Чунмён заключает меня в объятия. Я позволяю себе выплеснуть все эмоции, что копились во мне с нашей первой встречи. Всё то непонимание, что я испытал, когда он сказал мне, что умирает. Всю ту грусть, что я испытал, когда понял, как сильно люблю его; и это может быть последний раз, когда он касается меня; последний раз, когда я чувствую его запах; последний раз, когда я чувствую, как его руки смыкаются вокруг меня.

— Ты будешь в порядке, — шепчет он мне. Это лишь заставляет меня всхлипывать ещё сильнее. Внезапно я не могу дышать; рыдания становятся неконтролируемыми, и я зарываюсь лицом в изгиб его шеи. Я прижимаюсь к нему крепче, чувствуя его каждым сантиметром своих рук.

— Старайся изо всех сил, — но выходит лишь скулёж. — Просто останься, пожалуйста. Ты заслуживаешь этого. Пожалуйста, Чунмён. Просто останься.

Я успокаиваюсь, кажется, спустя часы; мои лицо и глаза краснее, чем когда-либо. Чунмён вытирает влажные дорожки слёз рукавом своей хлопчатобумажной рубашки. Я моргаю, смахивая остатки влаги. Как только я делаю глубокий вдох, Чунмён хватает мою руку.

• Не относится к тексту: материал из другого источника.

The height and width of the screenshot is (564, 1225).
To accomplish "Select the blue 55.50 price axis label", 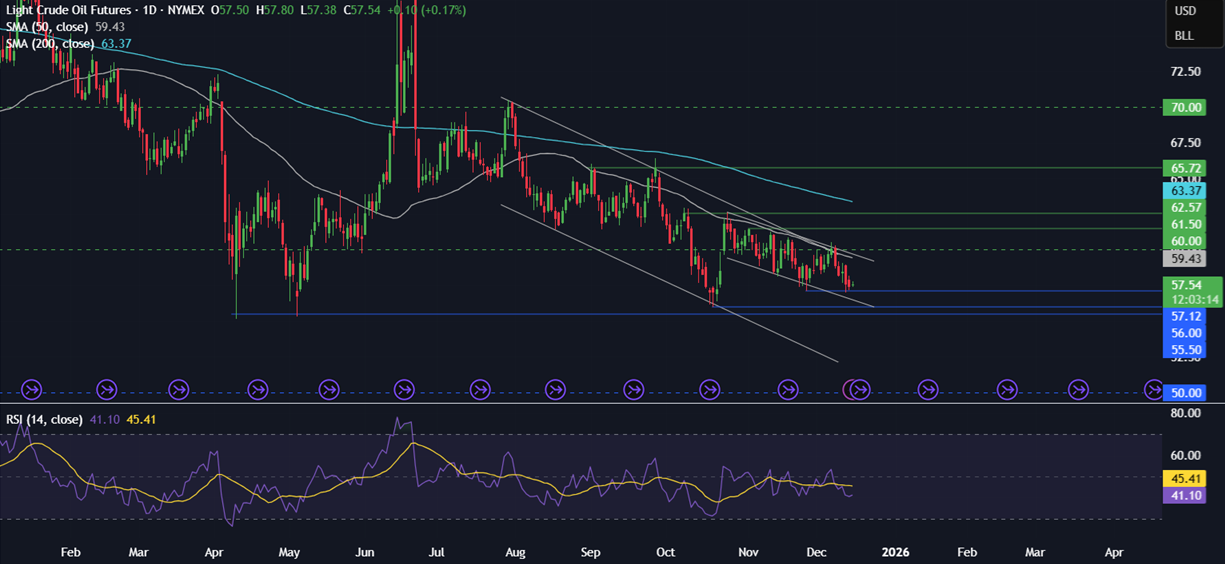I will (x=1184, y=349).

— Я не оставлю тебя, Сехун. Ни сейчас, ни в следующей жизни. Клянусь, хорошо? — просит он. Я вслушиваюсь в его голос. Поглощаю его теплоту и хрипотцу. «Помни, я — звезда, что защищает тебя, даже, если этого не видно».

Я киваю. Он касается моего лица, тёплыми пальцами пробегаясь по скуле. Перемещается ко лбу, где откидывает назад несколько тёмных прядей. Продолжает свой путь, останавливаясь на задней части шеи, и, не успев я что-либо понять, он притягивает моё лицо к своему — медленно, но уверенно. Я резко выдыхаю, пытаясь объяснить себе его действия.

— Сехун, — говорит он, как только наши лбы соприкасаются — Могу я поцеловать тебя? Всего раз, — он заглядывает мне в глаза — они тусклые и стеклянные. Я пытаюсь ответить, но, когда я открываю рот, чтобы что-нибудь сказать, выходит лишь тишина. Сердце провалилось глубоко вниз, горло слишком сильно саднит от рыданий — и я просто не могу говорить. И всего лишь киваю.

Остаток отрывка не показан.